Thursday, 2 November 2017

My Top ∞ Radio Songs #22: Radio One Goes North


I gave up on Radio One completely soon after I got the full time job in local radio. Instead, I immersed myself in that station - and as I was working there all hours (really, all hours), I never had any time for listening to anything else anyway.

Until.

Until Mark 'n' Lard.

I'm not sure how I ended up getting into Mark 'n' Lard, but I'm pretty sure it was through the recommendation of others.

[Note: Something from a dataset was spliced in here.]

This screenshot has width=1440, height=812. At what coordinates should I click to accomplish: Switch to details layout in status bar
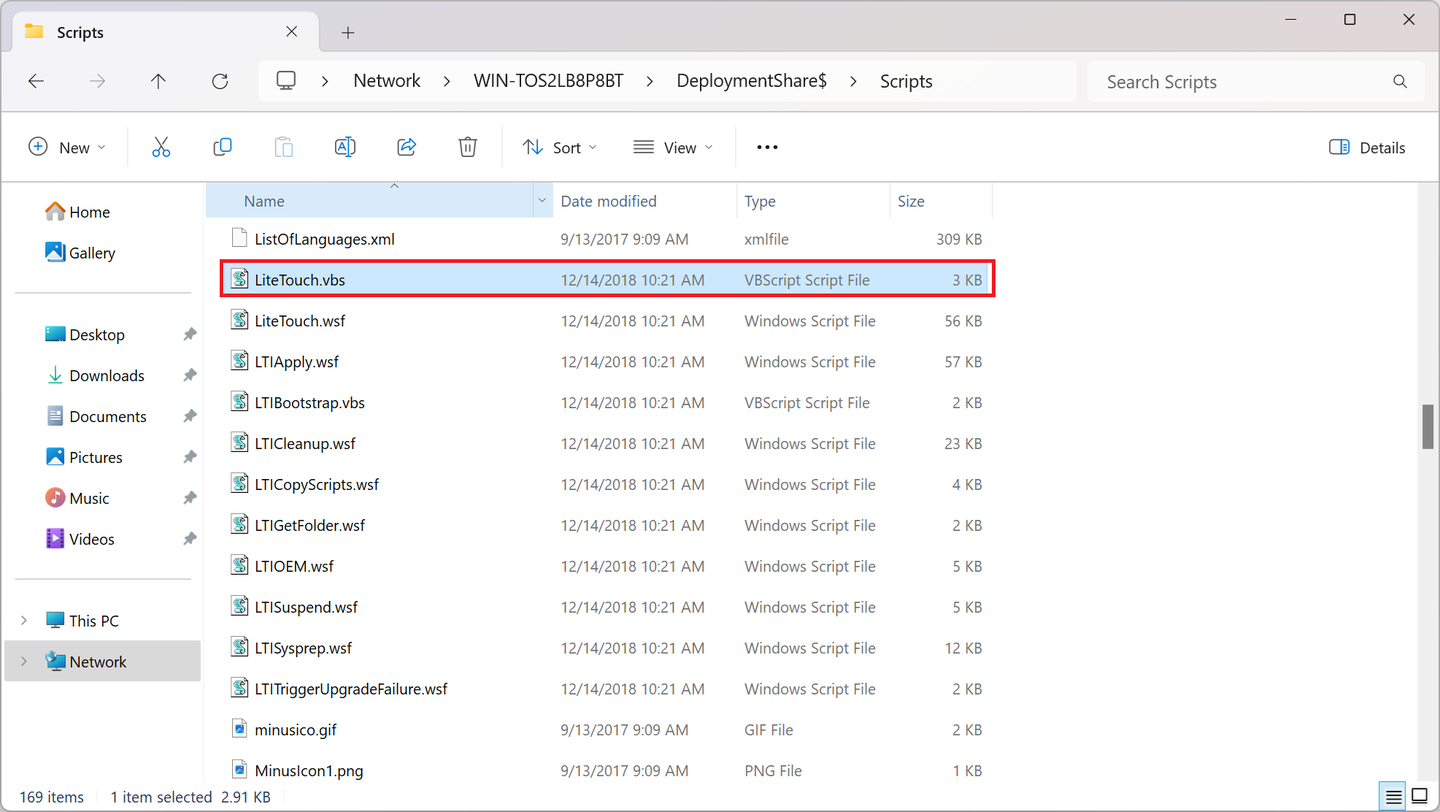[x=1392, y=796]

They made quite a stir, coming from virtually nowhere to replace the egotist supreme, Chris Evans, on the Radio One breakfast show, and although they were an ill-fit for that time of the day, they soon found their place on mid-afternoons, at which point I became addicted.

This was the height of Britpop, a very laddy time, and on the surface a lot of Mark 'n' Lard's humour was laddy too: smutty and foul-mouthed, yet laced with an undercurrent of irony and self-deprecation that Evans never had. I was in my mid-20s, at the height of my gigging history, and Mark 'n' Lard soundtracked late night drives home and long, lonely walks across the moors on my days off.

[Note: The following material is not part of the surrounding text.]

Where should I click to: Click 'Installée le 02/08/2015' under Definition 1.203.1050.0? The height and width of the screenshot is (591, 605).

They did this because I taped their show. This seems such a long time ago now, such an old-fashioned way of doing things in this era of iPlayers and on demand, but I had a hi fi with a timer and a dual cassette deck, so every afternoon while I was at work it clicked on about 15 minutes into their show, recorded a full C90, and then clicked off just before they were done.

I loved that show. Fat Harry White. Beat The Clock. The American Sports Network. The Cheesily Cheerful Chart Challenge. Slim & Shady. The Shirehorses.

Yes, it was puerile. Yes, it was corny. But it was too northern blokes (with northern accents - no elocution needed!) having a laugh, and it felt so natural (even though I suspect much of it was tightly planned, maybe even rehearsed) that it reflected everything I always thought radio should be. I didn't have a lot of friends in my 20s, and those that I did were mostly in radio. But Mark 'n' Lard were my radio mates.

I cried when they broadcast their last show, but I understood why they had to go. They'd become an anachronism at Radio One. Two middle-aged blokes on a station aimed at teenagers? It was time for them to move on. Me too. The day they left Radio One, so did I. There was nothing to keep me there. It was another of those Last Time For Everything moments I keep mentioning here. We all put away those childish things.